Add the Test and Estimate Power
We now can add the test and estimate power. See this article
for details on the test function test_indirect_effect() and
how to set the argument test_fun and
test_args. R_for_bz(200) is used to set
R to the largest value less than 200 that is supported by
the method proposed by Boos & Zhang
(2000). 1
out <- power4test(
nrep = 600,
model = model,
pop_es = model_es,
n = 100,
number_of_indicators = c(x = 4,
m = 3,
y = 3),
reliability = c(x = .80,
m = .70,
y = .80),
e_fun = list(x = list(rlnorm_rs),
m = list(rexp_rs),
y = list(rbeta_rs, shape1 = .5, shape2 = .5)),
fit_model_args = list(estimator = "MLR"),
R = R_for_bz(200),
ci_type = "mc",
test_fun = test_indirect_effect,
test_args = list(x = "x",
m = "m",
y = "y",
mc_ci = TRUE),
iseed = 1234,
parallel = TRUE)The rejection rate (power) for this example can be found by
rejection_rates():
rejection_rates(out)
#> [test]: test_indirect: x->m->y
#> [test_label]: Test
#> est p.v reject r.cilo r.cihi
#> 1 0.098 0.993 0.244 0.212 0.281
#> Notes:
#> - p.v: The proportion of valid replications.
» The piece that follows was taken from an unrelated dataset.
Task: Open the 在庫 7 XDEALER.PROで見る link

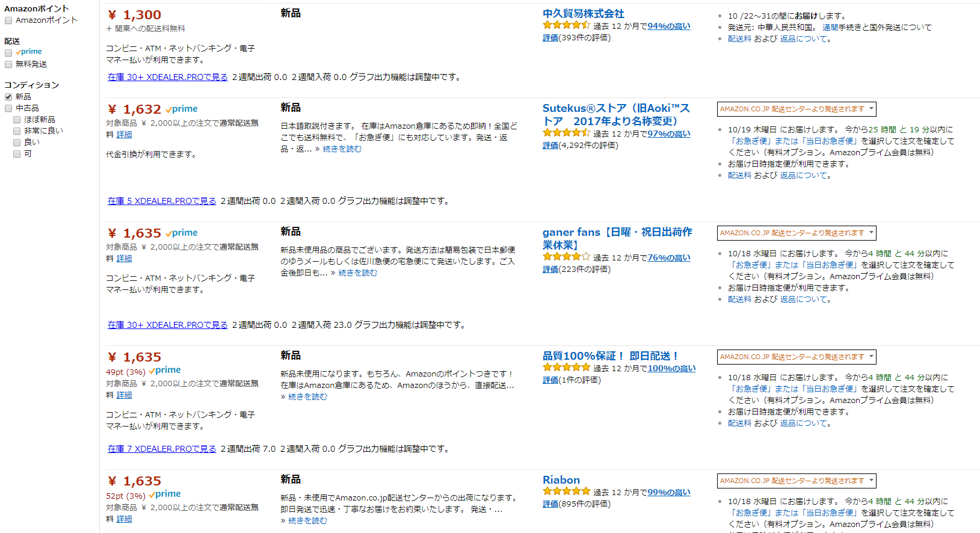Action: point(162,449)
#> - est: The mean of the estimates in a test across replications.
#> - reject: The proportion of 'significant' replications, that is, the
#> rejection rate. If the null hypothesis is true, this is the Type I
#> error rate. If the null hypothesis is false, this is the power.
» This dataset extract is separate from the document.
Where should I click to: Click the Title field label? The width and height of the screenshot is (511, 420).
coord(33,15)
#> - Some or all values in 'reject' are estimated using the extrapolation
#> method by Boos and Zhang (2000).
#> - r.cilo,r.cihi: The confidence interval of the rejection rate, based
#> on Wilson's (1927) method.
#> - Wilson's (1927) method is used to approximate the confidence
#> intervals of the rejection rates estimated by the method of Boos and
#> Zhang (2000).
#> - Refer to the tests for the meanings of other columns.Using e_fun in Other Functions
Other functions that make use of power4test() can also
use the arguments e_fun and
fit_model_args.
For example, the output above, with nonnormal indicators, can be used
directly by n_from_power() to find a sample size given a
target power:
n_power <- n_from_power(
out,
target_power = .80,
x_interval = c(100, 2000),
final_nrep = 2000,
seed = 1357
)The output with nonnormal indicators can also be used directly by
n_power_region() to find a region of sample sizes given a
target power:
n_power_region <- n_region_from_power(
out,
seed = 1357
)The quick functions, described in these articles, also
support the e_fun and fit_model_args
arguments. They are set in the same way as in
power4test()
This is an example for estimating the power for a specific sample size:
q_power <- q_power_mediation_simple(
a = "m",
b = "m",
cp = "s",
number_of_indicators = c(x = 4,
m = 3,
y = 3),
reliability = c(x = .80,
m = .70,
y = .80),
e_fun = list(x = list(rlnorm_rs),
m = list(rexp_rs),
y = list(rbeta_rs, shape1 = .5, shape2 = .5)),
fit_model_args = list(estimator = "MLR"),
target_power = .80,
nrep = 600,
n = 100,
R = R_for_bz(200),
seed = 1234
)This is an example of finding a sample size given a target power
(mode "n"):
q_power_n <- q_power_mediation_simple(
a = "m",
b = "m",
cp = "s",
number_of_indicators = c(x = 4,
m = 3,
y = 3),
reliability = c(x = .80,
m = .70,
y = .80),
e_fun = list(x = list(rlnorm_rs),
m = list(rexp_rs),
y = list(rbeta_rs, shape1 = .5, shape2 = .5)),
fit_model_args = list(estimator = "MLR"),
target_power = .80,
R = R_for_bz(200),
x_interval = c(100, 2000),
final_nrep = 2000,
seed = 1234,
mode = "n"
)